● Instrucciones: Según el texto sobre el TDAH, ¿en qué década definió Leon Eisenberg este trastorno?

● Texto de lectura:
Al menos desde los años 90 una de las enfermedades infantiles
diagnosticadas
 con mayor frecuencia ha sido el trastorno de déficit de atención e
 hiperactividad
(TDAH), un padecimiento psicológico que paralelamente se reveló
como uno de
 los principales negocios de las grandes farmacéuticas y, en el caso
de los niños,
 permitió encontrar una justificación médica para la inquietud y la
 distracción
que se creerían propias de dicha edad.
En años recientes el diagnóstico ha sido profundamente cuestionado,
 tanto en
 términos neurológicos como éticos, pues si por un lado no parece
existir
 evidencia conclusiva sobre su existencia como trastorno
 psicológico,
por otro el hecho de que genere enormes ganancias
 económicas a un puñado
de corporaciones lo vuelve, por decir lo menos,
sospechoso.
Dichas dudas se agudizan ahora que se ha dado a conocer
la confesión
de quien en la década de 1960 definió el TDAH, el psiquiatra
 estadounidense
Leon Eisenberg, quien poco antes de morir aceptó que el
diagnóstico fue
una invención médica y, por lo tanto, el TDAH es “un ejemplo
 de enfermedad ficticia”.

● Datos del ejercicio:

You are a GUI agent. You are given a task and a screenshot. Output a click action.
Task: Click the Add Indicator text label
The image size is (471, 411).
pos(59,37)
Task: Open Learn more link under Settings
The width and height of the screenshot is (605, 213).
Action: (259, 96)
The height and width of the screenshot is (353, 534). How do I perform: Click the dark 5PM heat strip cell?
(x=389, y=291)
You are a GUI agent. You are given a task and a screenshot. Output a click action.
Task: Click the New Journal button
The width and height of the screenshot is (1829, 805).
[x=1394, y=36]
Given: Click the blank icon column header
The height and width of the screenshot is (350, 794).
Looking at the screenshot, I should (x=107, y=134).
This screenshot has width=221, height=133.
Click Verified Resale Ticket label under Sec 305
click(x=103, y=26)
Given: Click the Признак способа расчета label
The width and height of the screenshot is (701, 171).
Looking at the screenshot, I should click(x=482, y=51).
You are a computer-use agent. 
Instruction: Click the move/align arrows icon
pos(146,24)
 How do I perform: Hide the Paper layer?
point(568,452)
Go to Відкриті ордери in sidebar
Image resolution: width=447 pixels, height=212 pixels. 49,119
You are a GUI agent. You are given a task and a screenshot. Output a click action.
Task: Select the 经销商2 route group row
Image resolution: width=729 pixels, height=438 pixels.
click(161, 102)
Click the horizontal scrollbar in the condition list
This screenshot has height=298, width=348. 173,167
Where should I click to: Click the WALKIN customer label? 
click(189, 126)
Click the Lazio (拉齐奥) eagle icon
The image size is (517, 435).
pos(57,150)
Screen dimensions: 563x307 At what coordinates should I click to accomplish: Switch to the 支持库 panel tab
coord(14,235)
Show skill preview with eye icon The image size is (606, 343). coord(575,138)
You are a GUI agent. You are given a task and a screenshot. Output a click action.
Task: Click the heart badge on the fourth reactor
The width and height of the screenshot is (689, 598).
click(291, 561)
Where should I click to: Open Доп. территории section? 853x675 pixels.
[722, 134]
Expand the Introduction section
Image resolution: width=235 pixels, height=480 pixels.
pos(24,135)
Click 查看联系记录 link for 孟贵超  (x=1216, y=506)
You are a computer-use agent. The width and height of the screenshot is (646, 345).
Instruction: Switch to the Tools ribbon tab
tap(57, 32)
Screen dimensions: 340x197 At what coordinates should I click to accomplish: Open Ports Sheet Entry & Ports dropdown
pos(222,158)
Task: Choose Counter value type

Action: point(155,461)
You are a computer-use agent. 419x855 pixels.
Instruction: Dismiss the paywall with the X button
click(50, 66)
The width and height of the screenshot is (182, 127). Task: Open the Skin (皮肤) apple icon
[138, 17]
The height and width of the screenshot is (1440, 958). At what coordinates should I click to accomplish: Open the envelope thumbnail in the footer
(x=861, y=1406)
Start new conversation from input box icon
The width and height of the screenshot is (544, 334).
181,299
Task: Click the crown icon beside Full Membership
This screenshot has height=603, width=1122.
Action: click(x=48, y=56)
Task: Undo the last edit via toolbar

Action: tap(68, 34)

● Resultado: En la década de 1960.